Iván Ayllón

Personal information
- Full name: Iván Ayllón Descalzo
- Date of birth: 23 April 2001 (age 25)
- Place of birth: La Seca, Spain
- Height: 1.71 m (5 ft 7 in)
- Position: Winger

Team information
- Current team: Poblense
- Number: 20

Youth career
- Sur

Senior career*
- Years: Team / Apps / (Gls)
- 2020–2022: Tordesillas / 53 / (16)
- 2022–2023: Cristo Atlético / 16 / (1)
- 2023–2024: Cartagena B / 14 / (3)
- 2023–2024: Cartagena / 17 / (2)
- 2024–2025: Real Unión / 0 / (0)
- 2025–2026: Talavera / 3 / (0)
- 2026–: Poblense / 1 / (0)

= Iván Ayllón =

Spanish footballer

Iván Ayllón Descalzo (born 23 April 2001) is a Spanish footballer who plays as a winger for Segunda Federación club Poblense.

==Career==
Born in La Seca, Valladolid, Castile and León, Ayllón was a UD Sur youth graduate. On 31 January 2020, he joined Tercera División side Atlético Tordesillas, and made his senior debut on 9 February, playing the last 21 minutes and scoring his team's only in a 4–1 home loss to CD Palencia Cristo Atlético.

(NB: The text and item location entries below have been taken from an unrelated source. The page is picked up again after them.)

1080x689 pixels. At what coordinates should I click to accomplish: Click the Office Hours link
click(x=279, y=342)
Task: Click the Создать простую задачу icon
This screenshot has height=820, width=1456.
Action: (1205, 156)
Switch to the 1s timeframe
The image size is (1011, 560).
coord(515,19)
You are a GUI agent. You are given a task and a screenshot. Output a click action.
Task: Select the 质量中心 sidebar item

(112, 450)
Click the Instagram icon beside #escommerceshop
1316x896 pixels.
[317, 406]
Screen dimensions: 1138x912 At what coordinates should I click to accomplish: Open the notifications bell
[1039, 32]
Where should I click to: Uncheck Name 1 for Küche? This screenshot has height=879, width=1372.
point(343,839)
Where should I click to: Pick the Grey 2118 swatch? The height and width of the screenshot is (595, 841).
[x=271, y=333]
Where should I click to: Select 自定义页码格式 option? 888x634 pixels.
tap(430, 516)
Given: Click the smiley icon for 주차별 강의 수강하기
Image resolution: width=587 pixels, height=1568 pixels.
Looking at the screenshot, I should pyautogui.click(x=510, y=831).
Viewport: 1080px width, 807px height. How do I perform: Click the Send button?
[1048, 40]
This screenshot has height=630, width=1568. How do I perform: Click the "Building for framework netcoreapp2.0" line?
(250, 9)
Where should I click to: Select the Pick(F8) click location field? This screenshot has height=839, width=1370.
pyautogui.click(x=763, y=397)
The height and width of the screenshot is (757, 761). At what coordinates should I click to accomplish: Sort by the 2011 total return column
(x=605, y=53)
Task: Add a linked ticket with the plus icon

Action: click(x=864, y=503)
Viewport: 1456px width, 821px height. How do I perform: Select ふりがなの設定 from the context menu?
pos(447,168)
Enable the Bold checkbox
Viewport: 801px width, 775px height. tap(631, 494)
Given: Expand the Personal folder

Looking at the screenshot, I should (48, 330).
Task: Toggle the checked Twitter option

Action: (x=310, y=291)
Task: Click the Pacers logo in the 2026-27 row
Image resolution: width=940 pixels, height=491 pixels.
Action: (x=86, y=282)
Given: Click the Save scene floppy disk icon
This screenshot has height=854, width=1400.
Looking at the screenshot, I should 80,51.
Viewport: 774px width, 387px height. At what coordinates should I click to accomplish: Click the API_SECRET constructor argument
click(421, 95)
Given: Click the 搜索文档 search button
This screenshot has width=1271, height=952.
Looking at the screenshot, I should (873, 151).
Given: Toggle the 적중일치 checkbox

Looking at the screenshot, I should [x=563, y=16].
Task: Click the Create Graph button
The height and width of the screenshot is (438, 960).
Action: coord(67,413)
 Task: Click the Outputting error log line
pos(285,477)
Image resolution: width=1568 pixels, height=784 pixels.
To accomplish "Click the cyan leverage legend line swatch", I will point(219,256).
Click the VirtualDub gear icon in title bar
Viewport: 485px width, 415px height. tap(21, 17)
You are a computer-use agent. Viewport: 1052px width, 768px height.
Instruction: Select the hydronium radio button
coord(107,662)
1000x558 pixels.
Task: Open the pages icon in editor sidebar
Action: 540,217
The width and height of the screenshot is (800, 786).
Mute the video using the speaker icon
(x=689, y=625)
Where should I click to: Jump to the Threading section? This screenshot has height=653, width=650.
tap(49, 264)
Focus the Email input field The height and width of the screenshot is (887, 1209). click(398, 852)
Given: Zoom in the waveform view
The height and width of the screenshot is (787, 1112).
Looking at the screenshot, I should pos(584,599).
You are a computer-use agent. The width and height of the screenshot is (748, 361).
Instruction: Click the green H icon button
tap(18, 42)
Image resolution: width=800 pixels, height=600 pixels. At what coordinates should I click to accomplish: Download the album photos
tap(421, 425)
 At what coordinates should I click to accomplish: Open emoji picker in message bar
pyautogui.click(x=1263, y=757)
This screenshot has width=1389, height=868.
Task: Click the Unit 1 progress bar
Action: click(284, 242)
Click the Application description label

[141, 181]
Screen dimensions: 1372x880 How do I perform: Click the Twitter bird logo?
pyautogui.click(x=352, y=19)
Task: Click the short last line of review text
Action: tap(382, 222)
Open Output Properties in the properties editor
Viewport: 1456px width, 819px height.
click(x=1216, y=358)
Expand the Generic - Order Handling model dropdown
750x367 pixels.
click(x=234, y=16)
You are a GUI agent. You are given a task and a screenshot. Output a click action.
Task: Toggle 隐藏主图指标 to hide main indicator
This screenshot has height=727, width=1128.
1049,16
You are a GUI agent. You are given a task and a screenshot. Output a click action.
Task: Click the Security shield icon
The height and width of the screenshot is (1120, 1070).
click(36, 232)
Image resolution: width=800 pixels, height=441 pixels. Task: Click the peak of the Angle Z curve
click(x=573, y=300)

Ayllón scored 14 goals for Tordesillas during the 2021–22 season, as the club narrowly missed out promotion from Tercera División RFEF. On 20 June 2022, he moved to Segunda Federación side Cristo Atlético.

On 26 January 2023, Ayllón signed for FC Cartagena and was assigned to the reserves also in the fourth division. He made his first team debut on 13 August, replacing Juan Carlos Real late into a 1–0 Segunda División home loss to CD Eldense, and scored his first professional goal five days later, netting his team's second in a 2–3 loss at FC Andorra.

On 22 July 2024, Ayllón signed for Real Unión.